Based upon the available information, I'd say that we can achieve our flavor and aroma objectives with a single small hop addition near the end of the boil. For a five gallon batch, I would suggest one-quarter to one-half ounce about 5 minutes before the end of the boil. Most of the New Zealand-grown hops are fairly unattractive as aroma hop candidates due to their very high alpha acid levels. However, it does look like the New Zealand Hallertau hop accounts for a large enough portion of the annual hop crop that it could be used by Steinlager for this type of application. While I don't think that you'll find New Zealand Hallertau anywhere in the U.S, you might use U.S.-grown Hallertau as a substitute.

So, the first element of our hop bill is

0.5 oz U.S. Hallertau hops Boil 5 minutes

Moving on to bitterness, we know that our goal for this beer is to have a total bitterness of 22 IBUs, based upon the Jackson writings.

Now, our first task is to determine the bitterness contributed by the flavor and aroma additions. Assuming that the U.S. Hallertau hops have about 4% alpha acid, they would contribute just 1.5 IBUs. (If you don't already know how to do these calculations, you'll have to trust me on this.) Now we know that our bittering hop addition will need to produce about 20.5 IBUs.
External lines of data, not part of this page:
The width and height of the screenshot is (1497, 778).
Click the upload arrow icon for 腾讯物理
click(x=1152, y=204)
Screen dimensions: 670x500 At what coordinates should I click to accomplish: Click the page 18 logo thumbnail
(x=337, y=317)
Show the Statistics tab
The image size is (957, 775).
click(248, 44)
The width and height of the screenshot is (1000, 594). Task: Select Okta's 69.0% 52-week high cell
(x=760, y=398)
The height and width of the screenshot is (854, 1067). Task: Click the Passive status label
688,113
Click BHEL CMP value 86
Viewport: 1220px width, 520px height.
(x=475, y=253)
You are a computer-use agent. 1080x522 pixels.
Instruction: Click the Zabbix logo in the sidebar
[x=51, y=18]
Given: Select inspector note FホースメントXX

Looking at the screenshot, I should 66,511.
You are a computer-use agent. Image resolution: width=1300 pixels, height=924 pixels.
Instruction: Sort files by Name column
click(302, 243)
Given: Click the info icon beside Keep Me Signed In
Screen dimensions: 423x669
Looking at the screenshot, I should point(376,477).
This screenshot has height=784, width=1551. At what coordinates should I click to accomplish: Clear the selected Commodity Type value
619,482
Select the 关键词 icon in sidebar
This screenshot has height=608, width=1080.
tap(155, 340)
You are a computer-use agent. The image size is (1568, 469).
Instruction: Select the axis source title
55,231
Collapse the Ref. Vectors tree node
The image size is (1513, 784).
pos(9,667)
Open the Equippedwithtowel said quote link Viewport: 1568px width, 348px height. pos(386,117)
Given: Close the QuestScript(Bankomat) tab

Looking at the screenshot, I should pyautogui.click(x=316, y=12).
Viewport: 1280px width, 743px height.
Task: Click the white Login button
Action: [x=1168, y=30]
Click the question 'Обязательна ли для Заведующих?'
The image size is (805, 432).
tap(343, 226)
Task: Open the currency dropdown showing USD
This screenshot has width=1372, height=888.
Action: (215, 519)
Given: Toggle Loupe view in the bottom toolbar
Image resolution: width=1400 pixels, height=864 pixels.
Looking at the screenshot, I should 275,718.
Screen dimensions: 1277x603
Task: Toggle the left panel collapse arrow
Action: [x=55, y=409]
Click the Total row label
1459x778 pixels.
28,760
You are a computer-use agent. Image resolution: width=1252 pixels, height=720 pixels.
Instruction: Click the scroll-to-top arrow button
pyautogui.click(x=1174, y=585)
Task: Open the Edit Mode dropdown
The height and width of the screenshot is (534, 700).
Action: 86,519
Assuming that pellet hops are being added 60 minutes before the end of the boil, you would need just 5 alpha acid units to achieve the desired bitterness level. An alpha acid unit is equal to the number of ounces added times the alpha acid content, for example, 5 AAU would be equal to 1 oz of 5% alpha acid hops or 0.5 oz of 10% alpha acid hops. If you have 4.2% alpha acid hops available to you, just divide the target AAU value by this to determine the quantity to add. Thus 5 AAU/4.2 = 1.20 oz. Similarly, if you have a 12% alpha acid hop, you would need just 5/12 or 0.42 ounces.

The variety you select for bittering has less impact on the character of the beer than those selected for flavor and aroma additions, but it will still have some impact. I would guess that Steinlager is bittered with one of the high-alpha New Zealand varieties, so if you can find one of these, I would use it. Alternately, you might choose a neutral high-alpha U.S. variety such as Bullion, Galena or Eroica. As an alternative, you might use the same U.S. Hallertau hops selected for the aroma addition, although I think it less likely that Steinlager is bittered in this fashion.

So the second element of our hop bill is:

5 AAU High Alpha Variety pellets 60 minutes boil

Yeast and fermentation

Since we are trying to make a pilsener-type beer, we must obviously select a lager yeast for this project. While there are a limited number of choices among lager yeast, we nonetheless want to select the one that would be most suitable. Jackson's comments on the "dryness" of the beer are noteworthy as we make this decision. In addition, we will want to consider the level of attenuation achieved. Earlier, we determined that the OG was 1.045 and the TG was 1.010. Apparent attenuation is simply the percentage of the original gravity that was lost during fermentation. This is calculated by dividing the difference between OG and TG by the OG itself once all these have been converted to gravity units. Thus, for this beer, the percent apparent attenuation is equal to (45-10) / 45 or 77.7% This is a high level of attenuation for any yeast.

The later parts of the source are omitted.